» **Provided information**

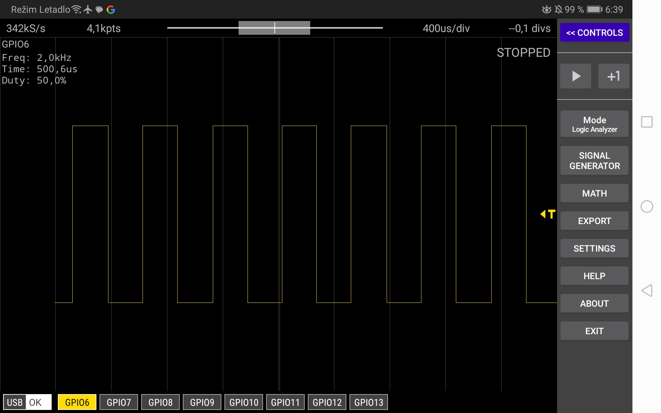Select the GPIO11 channel tab
The height and width of the screenshot is (413, 661).
pyautogui.click(x=285, y=402)
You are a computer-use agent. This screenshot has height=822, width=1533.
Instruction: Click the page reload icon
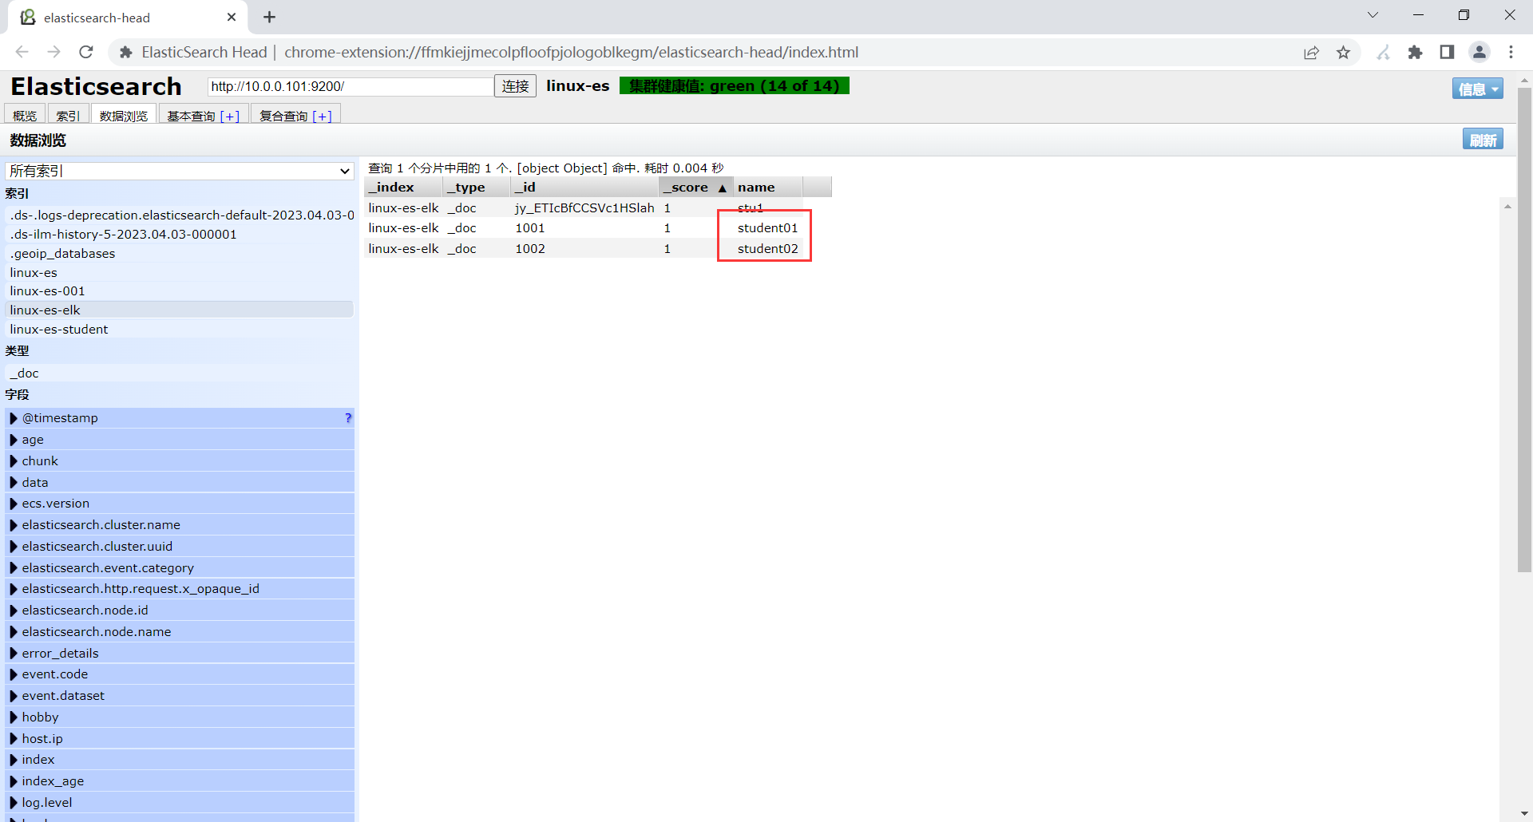[x=85, y=52]
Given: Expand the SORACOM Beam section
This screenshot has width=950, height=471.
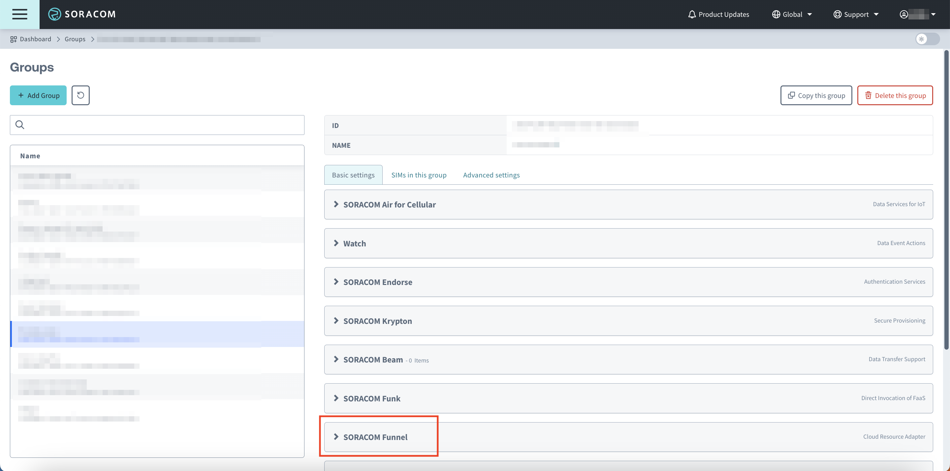Looking at the screenshot, I should coord(373,360).
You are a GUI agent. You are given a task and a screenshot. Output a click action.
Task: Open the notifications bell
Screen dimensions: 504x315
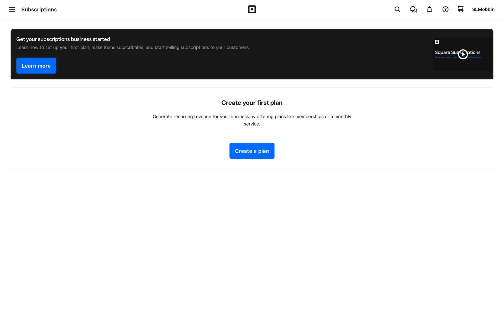click(x=429, y=9)
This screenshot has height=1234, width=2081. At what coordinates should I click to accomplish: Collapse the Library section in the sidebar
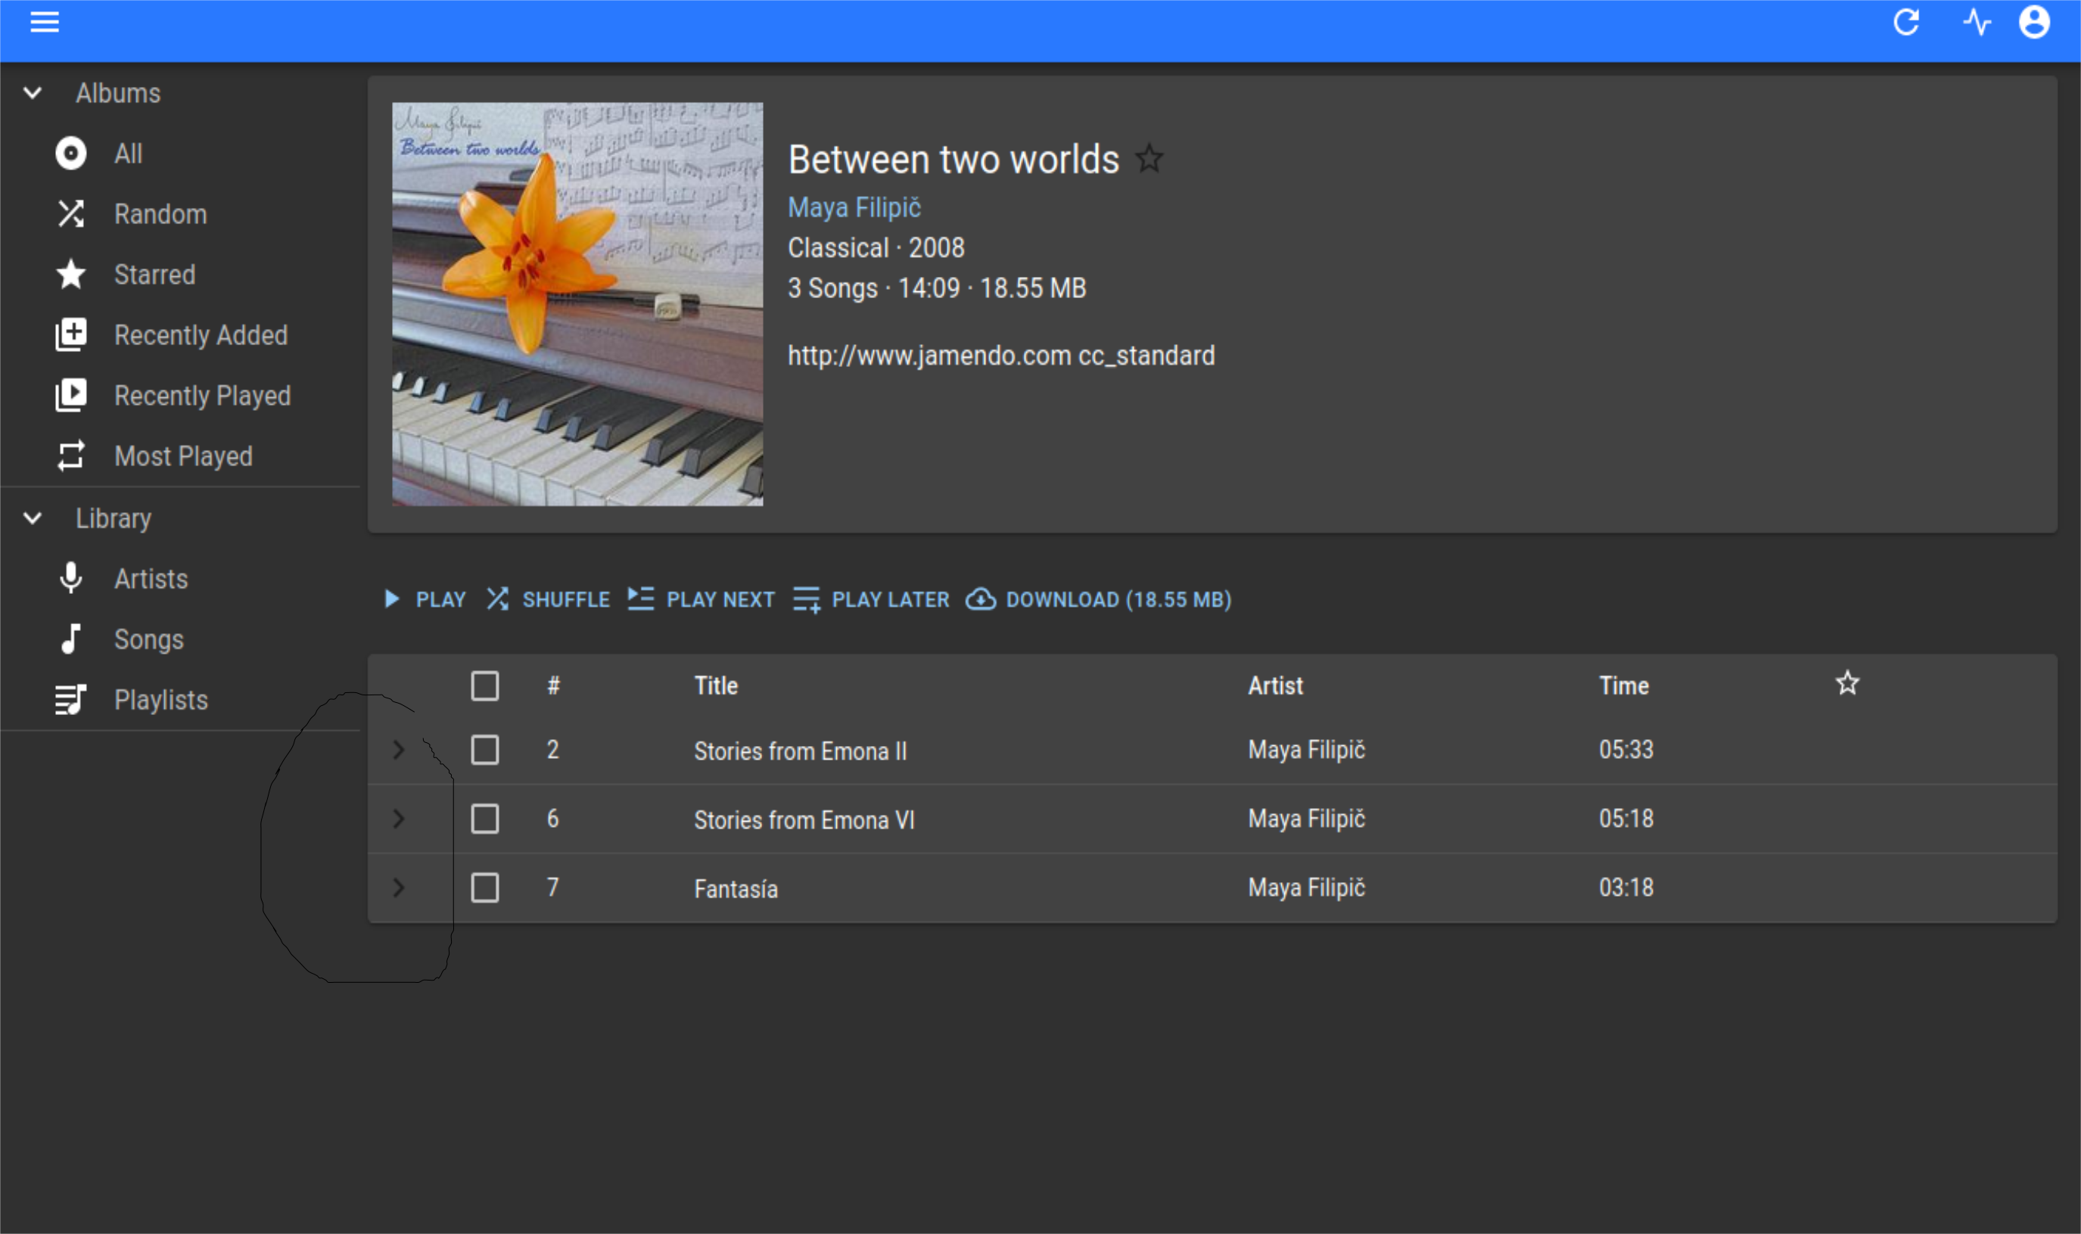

» **Description of the task**
Go through the records above and return every line that holds the string "section".

» **Answer to this problem**
Given: Expand the SORACOM Beam section
This screenshot has height=1234, width=2081. At what coordinates should I click to accomplish: Collapse the Library section in the sidebar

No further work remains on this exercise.